▶ Excerpt to read:

Guest Editorial

Did the Economy Steal Your Enthusiasm?

No, that is not a rhetorical question—not really—but you may be one of many people having difficulty experiencing any enthusiasm lately. This is quite understandable, and is directly related to the trials of being a specialty retailer during the toughest economic conditions that we’ve seen in decades.

With far too many retailers worried about the future of their businesses (with good reason), it’s no wonder so few are enthusiastic these days. You cannot always control what happens around you, and you certainly can’t control the economy, but you can take steps to help you through these tough times, and can learn from the wise.

I believe that Walter Chrysler (1875– 1940), founder of Chrysler Corp., said it best. He observed, “The real secret of success is enthusiasm. Enthusiasts are fighters. They have fortitude. They have staying qualities. Enthusiasm is the bottom of all progress. With it, there is accomplishment. Without it, there are only alibis.”

With this in mind, how about taking Chrysler’s advice? Regardless of your circumstances, make every effort to stay afloat and refrain from losing your enthusiasm for your business. Is it easy?  Of course it’s not. It’s extremely difficult to keep your spirits up when the economy and everyone around you are down, but if you lose your enthusiasm, you might as well close your doors.

Moment-to-moment Choices

Perhaps you feel that with all the weighty issues that exasperate you, enthusiasm seems like a minor issue. With a little effort, however, you may discover that you can make a difference, for yourself and those around you, by putting a little enthusiasm into those moment-to-moment choices that you make in your daily interactions with customers and employees.

Believe. For example, as a specialty retailer, you can’t win over customers and compete with the big-box stores unless you believe in your business, the products and services that you offer, your employees, and (most of all) yourself. Then, you can make your customers believe, too, by sounding confident. You can accomplish this by putting a touch of enthusiasm behind your words and approaching customers with the intent of helping them to accomplish their goals and improve their living situations, not only with the intent of selling them something.

▶ Task instructions:
1/ Reproduce the passage of the editorial on enthusiasm that begins at the words "With this in" and ends after the words "customers and employees.".
2/ In the editorial on enthusiasm, what does Walter Chrysler say there is without enthusiasm?
3/ Extend the editorial on enthusiasm onward from its final sentence.
The data that come next are separate material with no connection to the editorial on enthusiasm.

▶ Stored records:
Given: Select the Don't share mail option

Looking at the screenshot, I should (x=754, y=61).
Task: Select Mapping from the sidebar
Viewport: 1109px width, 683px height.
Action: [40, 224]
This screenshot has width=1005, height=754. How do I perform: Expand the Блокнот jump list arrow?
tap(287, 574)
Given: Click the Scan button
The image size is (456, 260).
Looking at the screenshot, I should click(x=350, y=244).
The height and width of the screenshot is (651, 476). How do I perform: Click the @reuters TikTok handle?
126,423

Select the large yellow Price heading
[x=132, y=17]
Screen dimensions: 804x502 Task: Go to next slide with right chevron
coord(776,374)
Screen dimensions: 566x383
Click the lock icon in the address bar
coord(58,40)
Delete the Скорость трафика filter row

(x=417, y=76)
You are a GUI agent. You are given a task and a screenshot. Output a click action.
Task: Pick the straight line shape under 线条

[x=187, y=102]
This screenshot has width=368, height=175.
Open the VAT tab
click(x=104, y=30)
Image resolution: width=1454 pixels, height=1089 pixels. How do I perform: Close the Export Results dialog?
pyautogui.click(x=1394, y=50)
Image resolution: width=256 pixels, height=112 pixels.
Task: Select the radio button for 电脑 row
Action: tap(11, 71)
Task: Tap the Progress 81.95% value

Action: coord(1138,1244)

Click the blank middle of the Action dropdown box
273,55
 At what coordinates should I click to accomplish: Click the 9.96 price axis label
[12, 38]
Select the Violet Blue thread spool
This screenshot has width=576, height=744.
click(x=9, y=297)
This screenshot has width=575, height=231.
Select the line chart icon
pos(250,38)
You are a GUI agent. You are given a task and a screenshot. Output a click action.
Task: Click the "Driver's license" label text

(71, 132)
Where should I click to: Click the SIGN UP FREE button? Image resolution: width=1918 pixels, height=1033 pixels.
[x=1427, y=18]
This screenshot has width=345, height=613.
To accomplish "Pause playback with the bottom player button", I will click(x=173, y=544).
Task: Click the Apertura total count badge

▶ Results for the exercise:
1/
With this in mind, how about taking Chrysler’s advice? Regardless of your circumstances, make every effort to stay afloat and refrain from losing your enthusiasm for your business. Is it easy?  Of course it’s not. It’s extremely difficult to keep your spirits up when the economy and everyone around you are down, but if you lose your enthusiasm, you might as well close your doors.

Moment-to-moment Choices

Perhaps you feel that with all the weighty issues that exasperate you, enthusiasm seems like a minor issue. With a little effort, however, you may discover that you can make a difference, for yourself and those around you, by putting a little enthusiasm into those moment-to-moment choices that you make in your daily interactions with customers and employees.

2/ Only alibis.

3/
Sound sharp. Put a little enthusiasm and warmth in your voice when speaking on the phone. Smile and sound like you are happy to be serving customers, and it will come through loud and clear. It will also make customers enjoy talking with you and help to develop relationships. Don’t complain about how tough business is, either. No one wants to be reminded.

Keep staff motivated. In addition to sounding confident with customers, do all you can to maintain high levels of enthusiasm with your staff. During challenging times, employees look to how their leaders act. It’s up to you to keep them motivated, even when times are tough. You can accomplish this by remaining positive, displaying dynamic leadership, showing your employees you care about them, and making them feel that they are working with you (not for you). Make them feel like family.

Don’t Stunt Your Growth

With the instability of national economic conditions, you are likely to be feeling insecure. This is probably making you sit back and ask yourself, “Where am I going in my life?” Instead, perhaps you should shift your mindset toward asking, “Where am I growing in my life?”

Remember, you can only grow as much as you know. The books that you never read, the skills that you never applied, the seminar that you never attended, the class that you never took, and the effort that you never made to ensure that your skills would be superior to those of your competitors will hold you back. Attend the upcoming HPBExpo in Reno, Nev. Informative educational sessions have been designed to assist you during these difficult times.

Don’t simply settle for deciding to live and learn. Put enthusiasm into learning. Learn to love to learn, and inspire your sales team to do the same. I’m reminded of another quote: Edward B. Butler (1853–1928), founder of Butler Brothers department stores, said, “One man has enthusiasm for 30 minutes, another for 30 days, but it is the man who has it for 30 years who makes a success of his life.”

The Bottom Line

Business is tough—really tough. There will be those who survive and those who don’t. Will you approach business with enthusiasm, regardless of our economic situation? It’s your decision, and yours alone. Give it all you’ve got.

© 2008, Christine Corelli & Associates, Inc. Christine Corelli is the author of the popular books “Wake Up and Smell the Competition” and “The ART of Influencing Customers to BUY From YOU.” She is slated to speak at the upcoming HPBExpo in Reno, Nev. To learn more or to purchase her books, visit www.christinespeaks.com or call (847) 581-9968.

Remaining Profitable

Cash is king. Stash your cash. Although it’s not easy, have six months’ cash reserves.

Review your contracts for any service or product that represents a large portion of your expenses, such as insurance, equipment, utilities, cell phones, water coolers, phones, vending machines, and so forth. Then, attempt to renegotiate your contracts. Providers don’t want to lose you as a customer. Explain your situation and see if you can make agreements for less expensive pricing.

Make sure that your employees stay on the phones and go after sales. Call on past customers and ask for referrals.

Never stop marketing and advertising. Be methodical in your marketing efforts and in the way that you conduct your business. You will feel a greater sense of control.

Add value to what you offer that the big-box stores cannot possibly compete with; for example, offer a free furnace checkup with fireplace installation. Give customers more service, along with more education on the products you sell and how to use them.

Put more enthusiasm into developing relationships than your competitors do. Call new customers by name. Shake their hands when they come into your store. Capture email addresses and send monthly campaigns to stay in touch.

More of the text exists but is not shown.